Pope Francis begins visit to Thailand as faithful jostle for selfies

Pope Francis walks next to his cousin, Sister Ana Rosa Sivori, upon his arrival at a military air terminal in Bangkok, on Nov 20, 2019. Sister Sivori will be his translator in Thailand. PHOTO: REUTERS
People wait to greet Pope Francis as he arrives at a military air terminal in Bangkok on Nov 20, 2019. PHOTO: REUTERS

BANGKOK (REUTERS, AFP) - Pope Francis arrived in Thailand on Wednesday (Nov 20) to meet its small but devoted Catholic minority on a seven-day Asian trip that will include a family reunion in Bangkok and take his anti-nuclear message to Japan.

Waiting for a glimpse of the pontiff, excited Catholics thronged around the Vatican's Bangkok embassy and St Louis Hospital to take selfies.

"Once in a lifetime, I want to see him and be able receive prayer from him," said 60-year-old Orawan Thongjamroon.

The Pope's plane touched down outside Bangkok around midday and he descended to a red-carpet airport welcome from church leaders for a visit that coincides with the 350th anniversary of the first papal mission in Siam, the former name of Thailand.

"Dear friends in Thailand and Japan, before we meet, let us pray together that these days may be rich in grace and joy," read a message on the pontiff's official Twitter account before he left the Vatican.

This will be the Pope's third trip to Asia - and his 32nd abroad - taking him to two Buddhist-majority countries with minority Catholic populations both evangelised by Jesuit missionaries in the 16th century.

Pope Francis is the first pontiff in nearly four decades to visit Thailand where the nearly 400,000-strong Catholic community makes up a little more than 0.5 per cent of the population. The last visit from a pontiff to Thailand was in 1984 by Pope John Paul II.

Catholics are a tiny minority in mostly Buddhist Thailand, accounting for less than 2 per cent of the population.

On Thursday, Pope Francis will meet the 20th Supreme Patriarch Somdej Phra Maha Muneewong - the head of Thailand's Buddhist clergy - at a temple.

He will also have meetings with Thailand's Prime Minister Prayut Chan-o-cha and King Maha Vajiralongkorn.

His translator in Thailand will be his cousin and childhood friend, Sister Ana Rosa Sivori, 77, who has worked in Thai schools for more than 50 years.

His day will end with a holy mass at the national stadium, where tens of thousands are expected to attend from many walks of life, including ethnic Karen Christians from northern Thailand, Vietnamese Catholic refugees living in Bangkok, and faithful from all over South-east Asia.

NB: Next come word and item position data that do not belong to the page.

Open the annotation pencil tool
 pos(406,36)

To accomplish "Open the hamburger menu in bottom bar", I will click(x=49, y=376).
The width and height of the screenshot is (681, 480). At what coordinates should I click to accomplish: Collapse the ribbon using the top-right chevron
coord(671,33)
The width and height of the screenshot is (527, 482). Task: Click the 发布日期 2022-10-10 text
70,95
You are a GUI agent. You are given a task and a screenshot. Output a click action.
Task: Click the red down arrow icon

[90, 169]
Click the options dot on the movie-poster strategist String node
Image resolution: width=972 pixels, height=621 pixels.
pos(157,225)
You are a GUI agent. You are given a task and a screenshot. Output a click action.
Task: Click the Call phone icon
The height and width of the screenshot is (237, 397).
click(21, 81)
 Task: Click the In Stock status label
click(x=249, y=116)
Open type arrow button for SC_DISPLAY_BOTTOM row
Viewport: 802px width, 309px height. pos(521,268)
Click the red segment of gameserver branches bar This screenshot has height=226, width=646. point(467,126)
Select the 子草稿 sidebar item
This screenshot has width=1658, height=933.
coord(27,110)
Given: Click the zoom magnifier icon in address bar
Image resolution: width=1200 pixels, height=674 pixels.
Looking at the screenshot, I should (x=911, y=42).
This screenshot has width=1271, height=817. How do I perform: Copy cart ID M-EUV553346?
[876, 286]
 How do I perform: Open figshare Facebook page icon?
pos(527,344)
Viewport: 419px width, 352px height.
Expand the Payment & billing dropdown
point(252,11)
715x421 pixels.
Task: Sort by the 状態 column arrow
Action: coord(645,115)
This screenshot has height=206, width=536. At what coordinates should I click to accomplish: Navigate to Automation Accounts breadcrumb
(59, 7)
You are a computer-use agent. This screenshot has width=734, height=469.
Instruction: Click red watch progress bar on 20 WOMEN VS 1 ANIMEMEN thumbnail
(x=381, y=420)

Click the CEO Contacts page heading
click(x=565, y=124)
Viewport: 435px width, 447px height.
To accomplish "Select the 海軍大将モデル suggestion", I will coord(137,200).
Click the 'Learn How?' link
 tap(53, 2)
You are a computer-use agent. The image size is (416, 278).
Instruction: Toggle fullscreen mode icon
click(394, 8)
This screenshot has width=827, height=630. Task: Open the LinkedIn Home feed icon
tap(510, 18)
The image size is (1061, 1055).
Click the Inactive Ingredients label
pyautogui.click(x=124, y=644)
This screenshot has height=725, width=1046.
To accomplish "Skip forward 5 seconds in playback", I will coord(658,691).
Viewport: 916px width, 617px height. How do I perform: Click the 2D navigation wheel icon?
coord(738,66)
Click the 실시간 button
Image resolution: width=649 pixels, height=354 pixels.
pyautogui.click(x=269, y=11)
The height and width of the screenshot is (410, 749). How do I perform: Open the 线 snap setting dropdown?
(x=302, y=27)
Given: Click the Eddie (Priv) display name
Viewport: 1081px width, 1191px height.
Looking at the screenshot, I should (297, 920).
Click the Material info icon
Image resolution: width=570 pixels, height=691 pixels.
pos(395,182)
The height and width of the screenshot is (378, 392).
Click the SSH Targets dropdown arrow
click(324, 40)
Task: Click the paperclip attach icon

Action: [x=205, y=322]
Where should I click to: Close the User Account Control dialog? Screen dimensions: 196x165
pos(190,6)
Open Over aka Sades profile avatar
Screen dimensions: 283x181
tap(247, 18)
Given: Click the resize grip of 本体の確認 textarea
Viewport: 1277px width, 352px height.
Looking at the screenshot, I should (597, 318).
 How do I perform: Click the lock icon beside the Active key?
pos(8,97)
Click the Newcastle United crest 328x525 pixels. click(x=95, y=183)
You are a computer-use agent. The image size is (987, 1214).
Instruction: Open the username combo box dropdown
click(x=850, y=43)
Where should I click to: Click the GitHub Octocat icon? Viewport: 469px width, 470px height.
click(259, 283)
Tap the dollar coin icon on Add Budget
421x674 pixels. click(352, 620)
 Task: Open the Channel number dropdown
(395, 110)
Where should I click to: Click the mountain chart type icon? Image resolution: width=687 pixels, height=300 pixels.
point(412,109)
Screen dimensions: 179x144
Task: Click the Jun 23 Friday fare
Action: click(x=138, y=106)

On Friday, the Pope's day will be filled meeting priests and bishops of Thailand, and it will end with a youth-oriented mass at a cathedral.

On Saturday, he will fly to Japan and stop in Hiroshima and Nagasaki, two cities devastated when the United States dropped atomic bombs at the end of World War II in 1945.

More than 140,000 people were killed in Hiroshima, while the port city of Nagasaki suffered a death toll of 74,000.

The Pope, who years ago had hoped to be a missionary in Japan, has made strong calls for the ban of the "immoral" use of nuclear weapons.

Since Pope Francis' election six years ago, he has made two trips to Asia, visiting the Philippines and Sri Lanka in 2014, followed by Myanmar and Bangladesh in 2017.